Alonso asintió pensativo, tras aquella mirada que contemplaba el mundo fijándolo inmediatamente pero que parecía trascenderlo en el mismo instante, como si pudiera observarlo desde una dimensión añadida.
–Ella lo era, sin duda. Él se arruinó con todo el asunto de las preferentes, pero es un jugador empedernido de póker online, así que no dudaba en saquear a su esposa, que tenía una importante cartera de acciones en el sector de las Energías Renovables.
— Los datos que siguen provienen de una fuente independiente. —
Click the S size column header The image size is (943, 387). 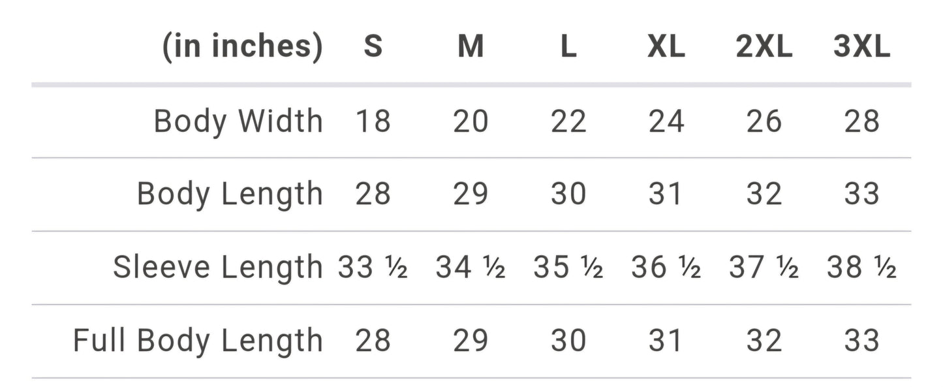(x=373, y=48)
–¿Molinos de viento y esas chorradas? –De sobra eran conocidos los chanchullos y politiqueos en todos esos sectores.
–¡Ay, amigo Sancho! Son Gigantes Multinacionales de la Energía, GIME, los que hoy en día mueven esos hilos. Pero sí. El gobierno proyecta recortar en ese sector, con lo que las acciones podrían desplomarse. Ella se negaba a vender, ahora que aún podría asegurarse un futuro con lo obtenido y, desde luego, a él no le hacía mucha gracia la perspectiva de ver truncada su fuente de financiación.
Sancho miró al recién enviudado solo un poco más asqueado de lo habitual.
–Espera que ahora los cien pájaros caigan en su mano –reflexionó.
–Bueno, no lo conseguirá; ella no era ninguna idiota ni una completa sentimental y había testado a favor de Cáritas y del Banco de Alimentos en caso de muerte violenta o incluso accidental –añadió con gesto de reconocimiento hacia la ahora cadáver– . No cabe duda de que se esperaba esto, aunque supongo que no llegaba a creérselo y nunca denunció, si bien los vecinos han insinuado –aquí nadie sabe nada– que de vez en cuando se escuchaban voces en el piso. –Ninguna palabra podría ser más explícita que la mirada que ambos polis intercambiaron.
–¿Sabemos algo de los autores materiales? –inquirió Sancho, siempre pragmático.
–No, aún no, pero no será difícil. Hay huellas por todas partes, e incluso sangre en el pomo de la puerta del salón. Ningún gran mago del crimen se esconde detrás de todo esto. –Sonrió apenas–. En todo caso, antes de veinticuatro horas el tipo se derrumbará, tenlo por seguro. En realidad, si he venido ha sido solo para asegurarme de arrebatarle las esperanzas –confesó, con un deje amargo. Luego, más animado, continuó–. Me voy, me espera Dulce con mis nietos. –Se despidió con un gesto severo y elegante. Luego, dándose la vuelta, en un todo más cómplice–. No seas demasiado blando.
Sancho no supo evitar una carcajada, pero ninguno se sorprendió por el respingo que aquello produjo en el quejoso y nadie se disculpó.
Alonso salió por la puerta mientras el inspector, con un sonoro suspiro, se encaraba con la escena del crimen. Le esperaba una intensa jornada de trabajo en la que ya estaba todo resuelto.